Copyright NPR. View this article on npr.org.
IRA FLATOW, HOST:
This is SCIENCE FRIDAY, I'm Ira Flatow. Earlier this month, New York City's Board of Health approved a first-of-its-kind soda ban that will stop restaurants, movie theaters, street carts from selling sodas and other sugar-filled drinks that are larger than 16 ounces. The soda ban has been controversial among New Yorkers, to say the least. The city's health commissioner says the ban is an important step to fight obesity, which is responsible for the deaths of more than 100,000 Americans and racks up nearly $150 billion in health care costs each year.
But critics say it will only take away personal freedoms and won't be a good way to encourage healthy living. What do you think - a government ban's a good way to curb obesity? What about things like smoking? Is that a different kind of thing? Is that a good precedent?
Give us a call. Our number is 1-800-989-8255, 1-800-989-TALK. You can also tweet us @scifri and go to our website at sciencefriday.com. Brian Wansink is the director of the Cornell Food and Drug Lab at Cornell University in Ithaca. Welcome back to the program.
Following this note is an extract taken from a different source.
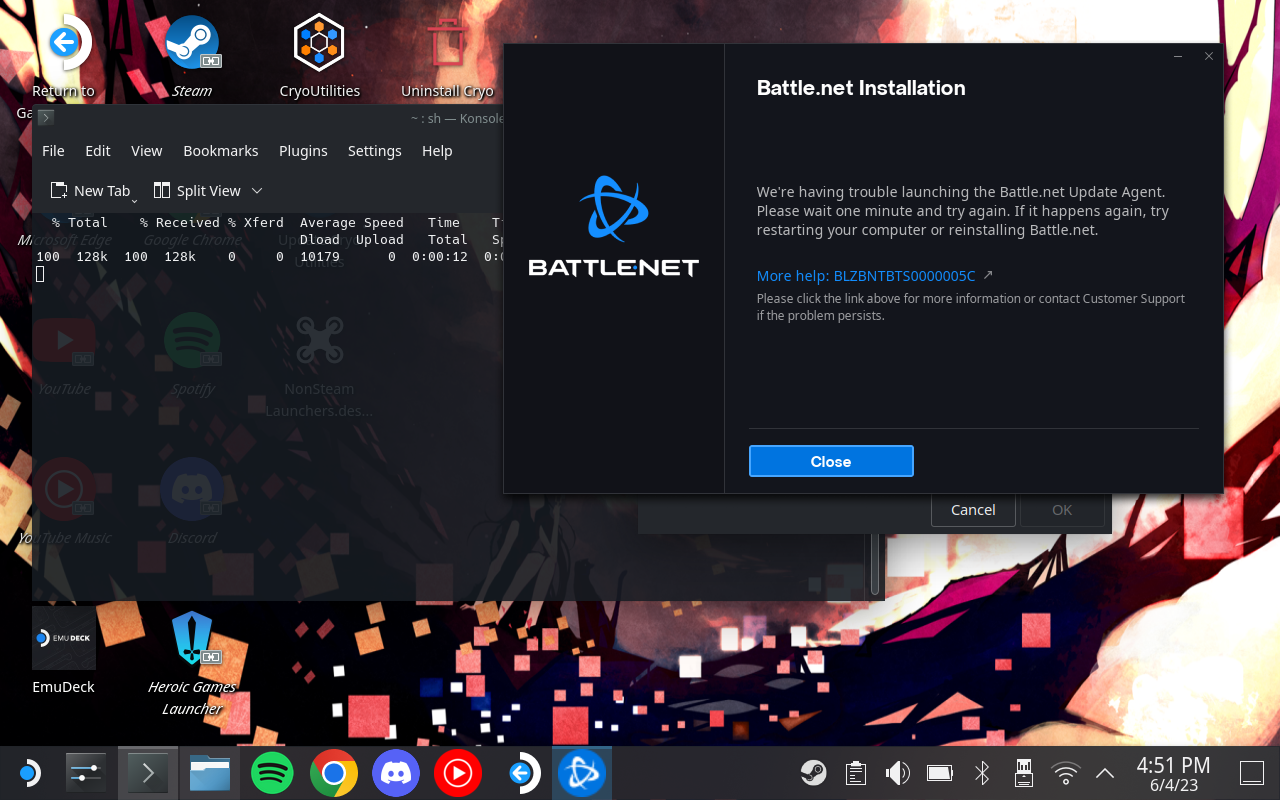Start EmuDeck from the desktop

click(63, 638)
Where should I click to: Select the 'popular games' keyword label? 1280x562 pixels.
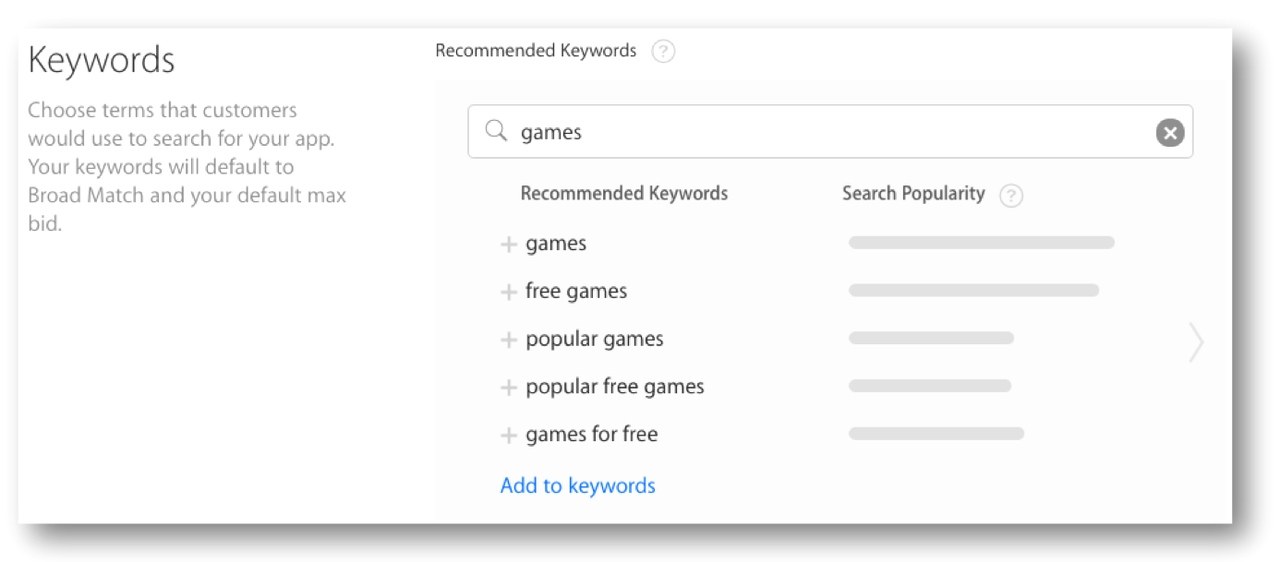tap(594, 340)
BRIAN WANSINK: It's great to be on.
FLATOW: Thank you. Marion Nestle is a professor of nutrition, food studies and public health at New York University here in Manhattan. Welcome back, Marion.
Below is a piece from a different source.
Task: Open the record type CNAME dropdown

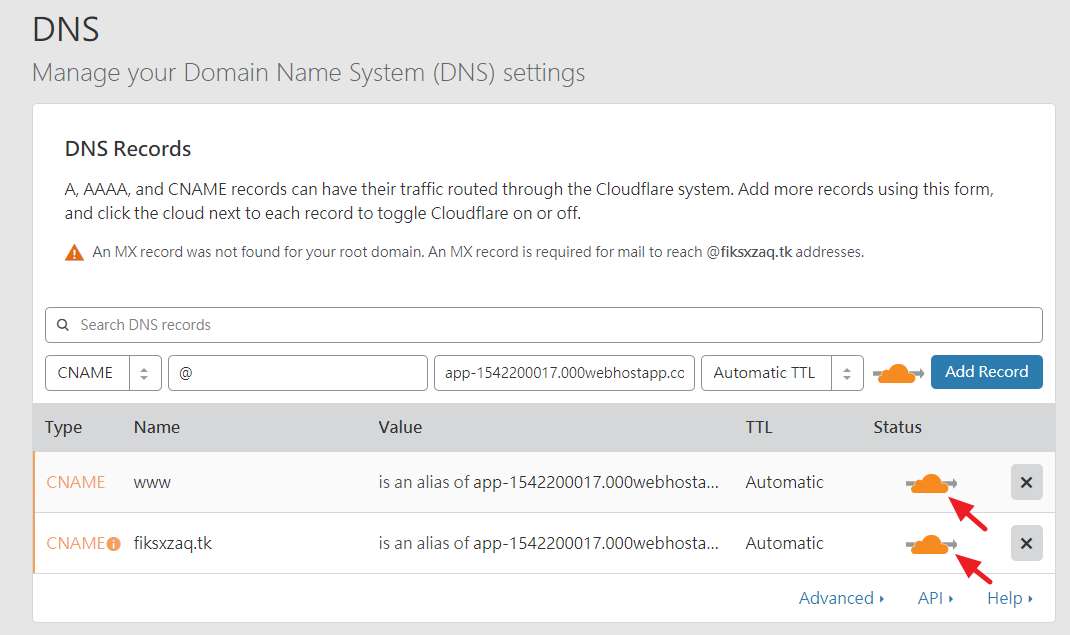Action: click(x=103, y=373)
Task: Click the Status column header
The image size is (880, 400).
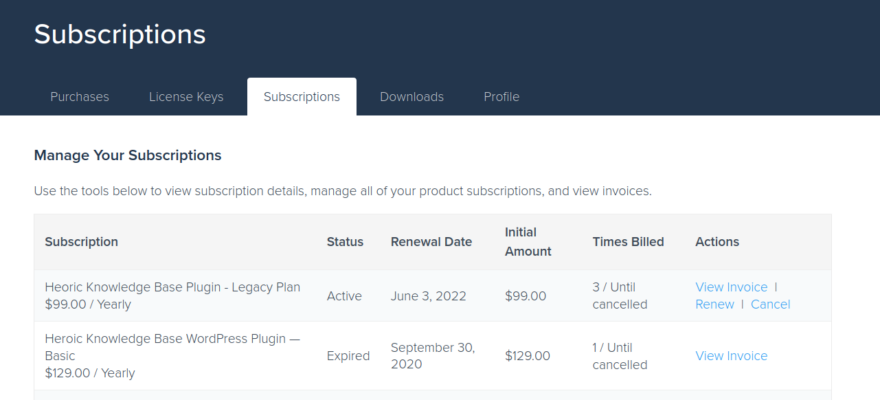Action: tap(345, 242)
MARION NESTLE: Happy to be here. And hi, Brian.
WANSINK: Hello, Marion.
FLATOW: Brian, let's - I know you two have discussed this, so let's get right into this. Brian, you've been a vocal critic of the soda ban. Why are you convinced that it's doomed to fail?
WANSINK: Well, I mean, there's political reasons, but that's not what I deal with. I deal with kind of behavioral reasons, and I really fear that - two things, that this could be a big backfire for public health if it fails; and second, I'm afraid that it will fail because I think when it comes to food and behavior like that, just people don't react and act like we expect them to.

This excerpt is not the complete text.